The article is about how people use narratives to make meaning from their experiences when tackling the impact on their lives and the consequences of mental health problems. It also goes into recovery and how recovery involves the development of new meaning and purpose in one’s life. The article describes how ‘man’ is involved in a constant interaction with his environment, adapting himself as well as possible to that environment in order to upkeep his own biological system. Using his cognitive capacities a person can make an internal representation of reality that also encompasses how one relates to reality. It is argued that there is a need for a story about oneself and one’s relationship with the world that represents one’s intentions, goals and values in a credible way. The article describes how nurses can respond to service users’ narrative.

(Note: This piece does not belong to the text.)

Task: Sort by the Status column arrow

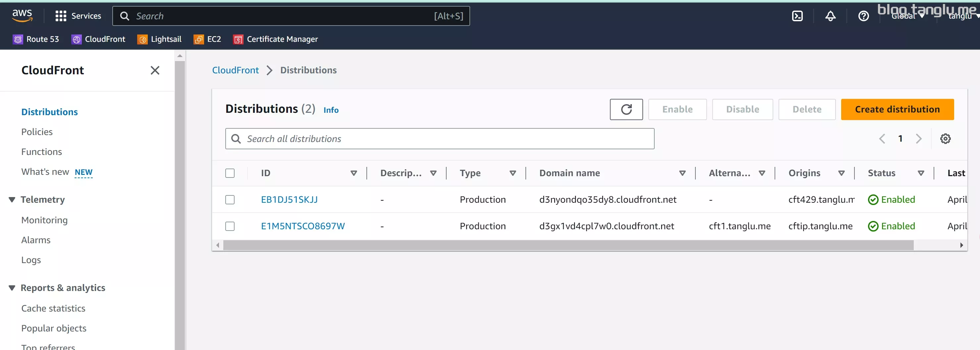Action: point(921,173)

We will argue that visualization of someone’s narrative contributes to a shared narrative and will stimulate further reflection on the things that are important in life.

Relevance for Clinical Practice

The notions of hope, enaction, adaptation, internal and external representation may assist professionals in supporting and facilitating recovery in mental health care. Beside narrative means that may be applied in clinical practice two unconventional tools have been described to facilitate reflection on the meaning of one’s life. These are: using photography and the Yucel method.

Introduction

In eMenthe, an European funded international educational project between universities of applied sciences to improve mental health nursing, one of the conclusions was that there is a need for a conceptual framework that encompasses key concepts related to emotional intelligence to support mental health nurses in recovery oriented care. In order to be recovery oriented mental health nurses (and their educators) should focus on identity, hope, meaninggiving and empowerment [1]. Mental health nurses must develop emotional intelligence in order to support patients in recovery and become more hopeful. Narratives play a central role because it is through narrative that service users frame a more hopeful future, not determined by disease symptoms.

Recovery can be defined as “a deeply personal, unique process of changing one’s attitudes, values, feelings, goals, skills and/or roles. It is a way of living a satisfying, hopeful, and contributing life even with limitations caused by the illness. Recovery involves the development of new meaning and purpose in one’s life as one grows beyond the catastrophic effects of mental illness” [2]. This definition focuses on how the person gives meaning to experiences in daily life and the values, goals, skills and roles that go with them.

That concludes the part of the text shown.